◆ **Source passage**:
Comments [18] and [19] specifically address the issues of confidentiality with respect to
electronic communications. First, Comment [18] repeats the obligation in Rule 1.6(c) requiring
that a lawyer take “reasonable efforts to safeguard information relating to the representation of a
client against unauthorized access by third parties and inadvertent or unauthorized disclosure.”
The Comment then states that unauthorized access or inadvertent or unauthorized disclosure
“does not constitute a violation of paragraph (c) if the lawyer has made reasonable efforts to
prevent the access or disclosure.” Thus any unauthorized access or disclosure will be judged
based on “reasonableness.” According to the Comment, factors to be considered in determining
reasonableness are considered on a cost-benefit basis, and include, but are not limited to:
1. The sensitivity of the information (with the presumption that the more
sensitive the information, the more protections should be installed);
5. The extent to which the safeguards adversely affect the lawyer’s ability to
represent clients (e.g., by making a device or important piece of software
exceptionally difficult to use).

◆ **What is required**:
Extend the passage on lawyer confidentiality in electronic communications, picking up after its final sentence. The records after this passage are independent material with no connection to it.

◆ **Dataset**:

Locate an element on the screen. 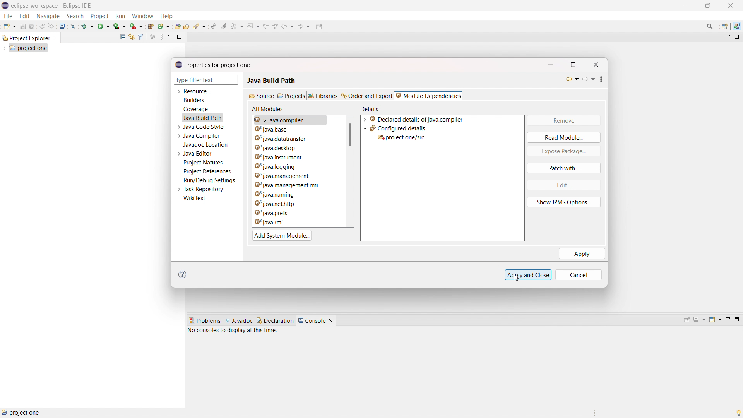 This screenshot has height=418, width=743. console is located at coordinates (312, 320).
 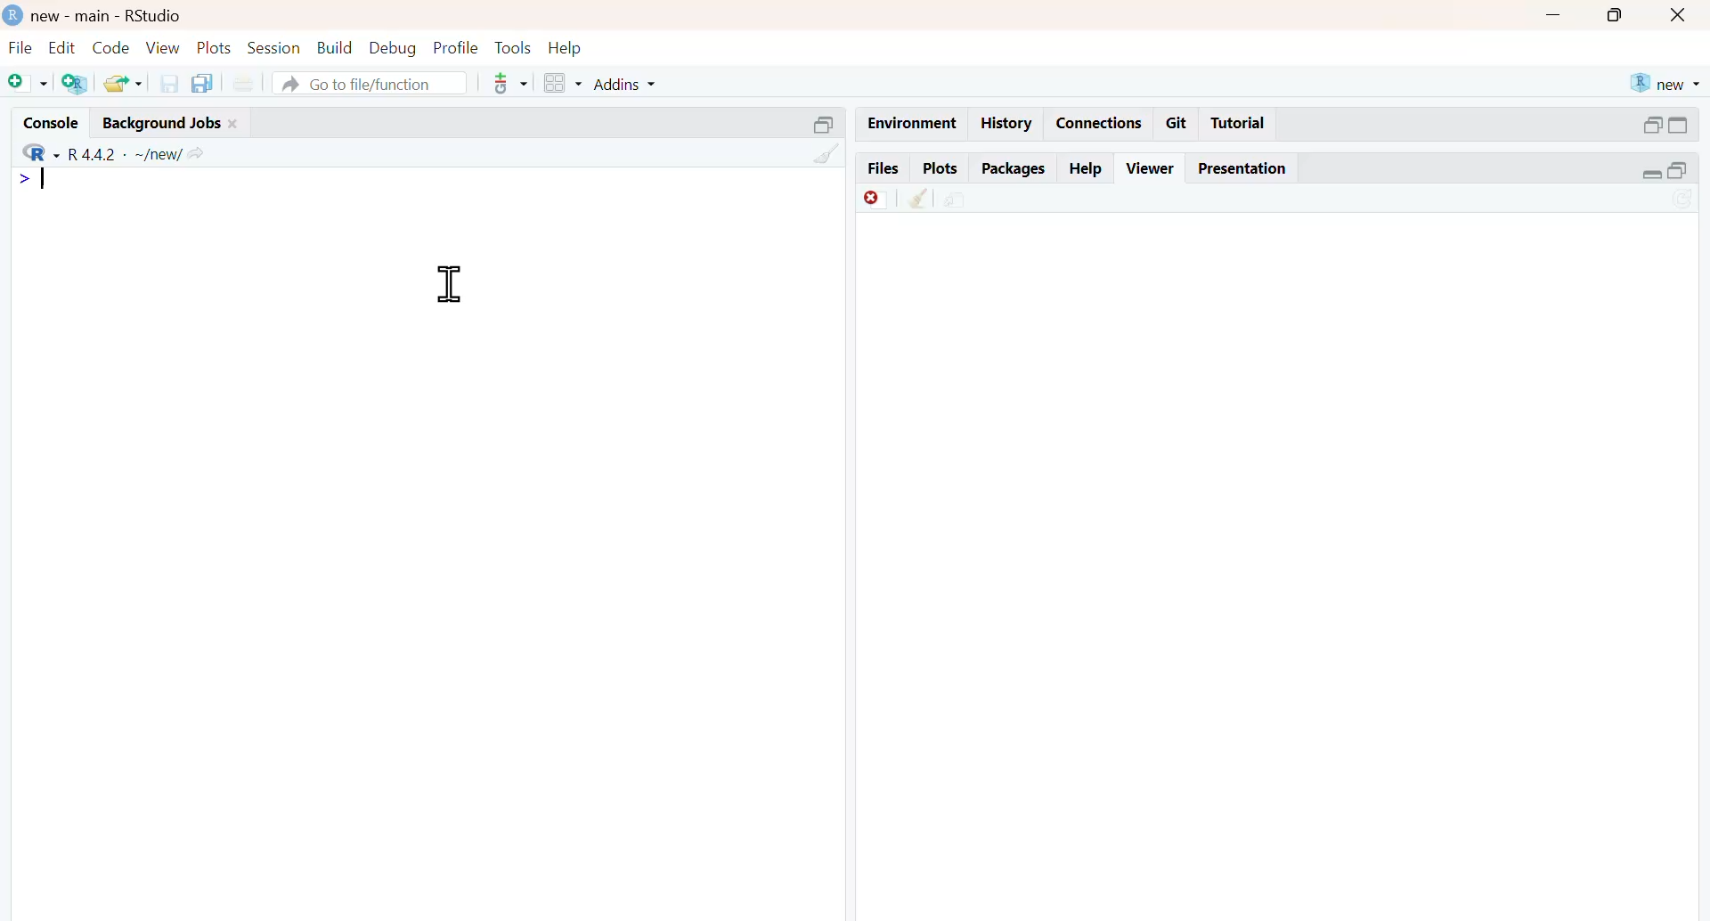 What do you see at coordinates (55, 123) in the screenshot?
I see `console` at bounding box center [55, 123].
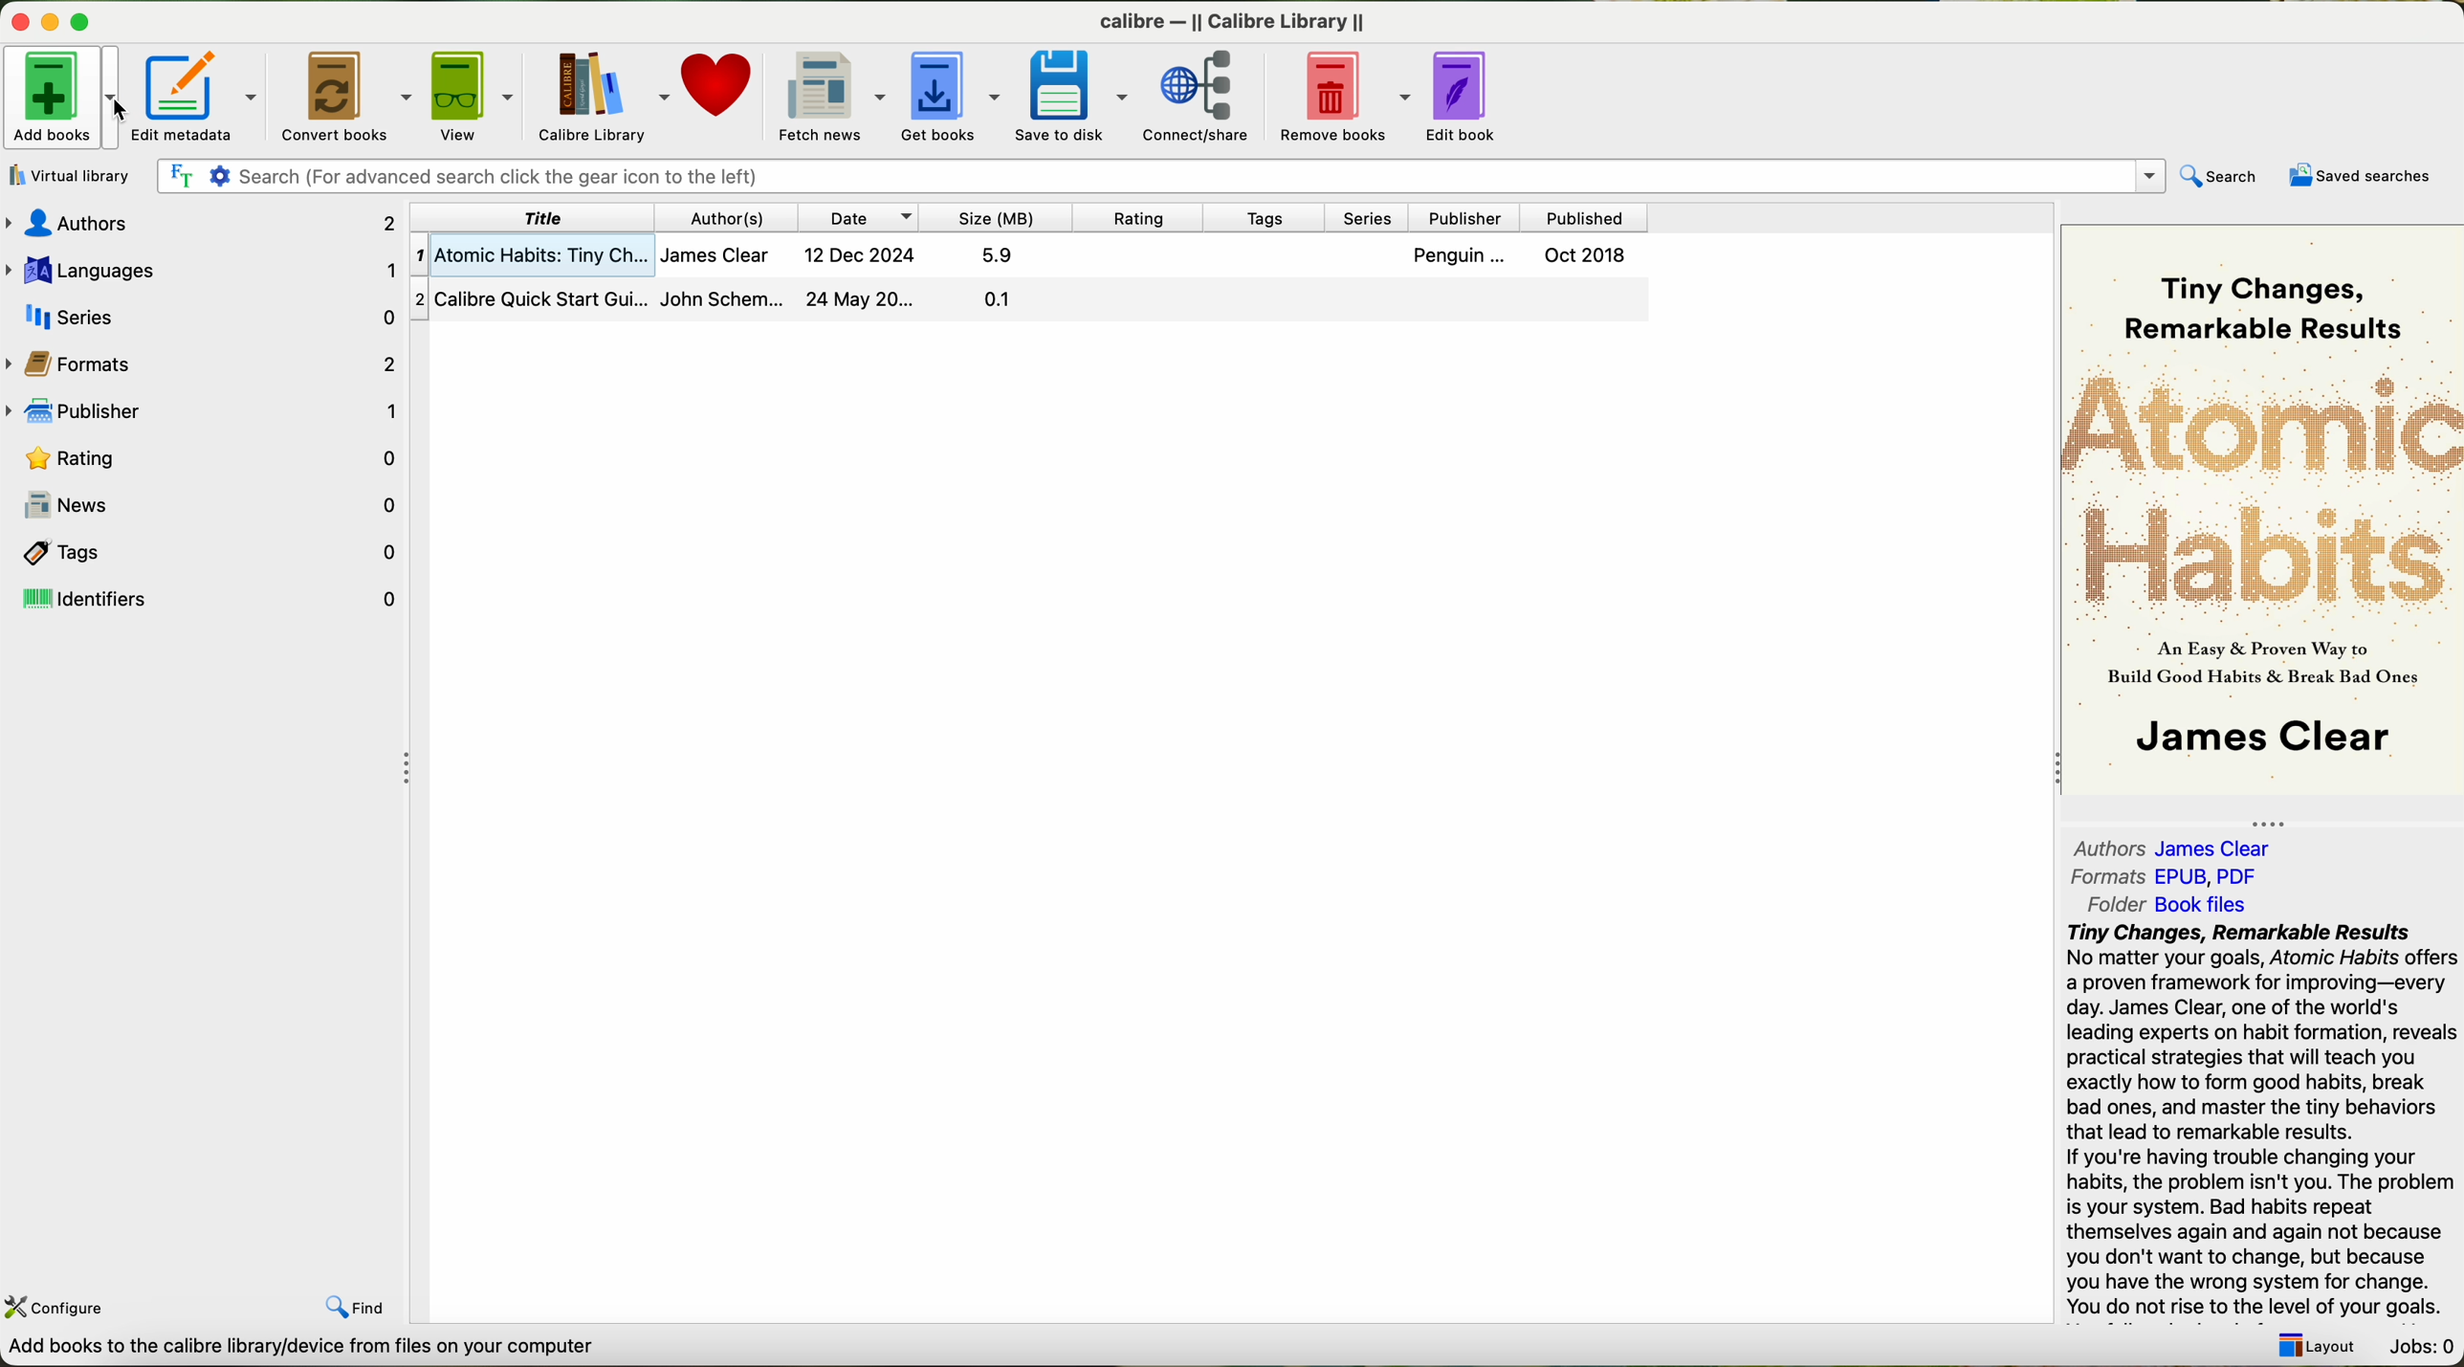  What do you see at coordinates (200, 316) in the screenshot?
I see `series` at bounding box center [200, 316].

◆ **The output**:
Comment [19] suggests that a client may require the lawyer to implement special security
measures or may “give informed consent to for[e]go security measures that would otherwise be
required by this Rule.”
A lawyer should also note that Rule 1.6 is not limited to information obtained from the
client or to information that is not already public. Rule 1.6 applies much more broadly to any and
all information “relating to the representation of a client,” regardless of the source of the
information.
236
The client’s expectations may conflict with the ability of a lawyer to reveal information
without the client’s consent under Rule 1.6. In many cases, clients have very clear (if erroneous)
expectations about the broad confidentiality of attorney-client communications. Before the
current Model Rules (which derived from the American Bar Association’s Ethics 2000 work), a
lawyer could only reveal information necessary to prevent the client from committing a crime;
once the crime had been committed, the lawyer’s right to reveal information under former Model
Rule 1.6 disappeared. 32 Clearly the rules as they currently exist empower the lawyer far beyond
the old rules. Notably the rules do not require attorney disclosure in the circumstances outlined in
the rule; disclosure is instead permissible.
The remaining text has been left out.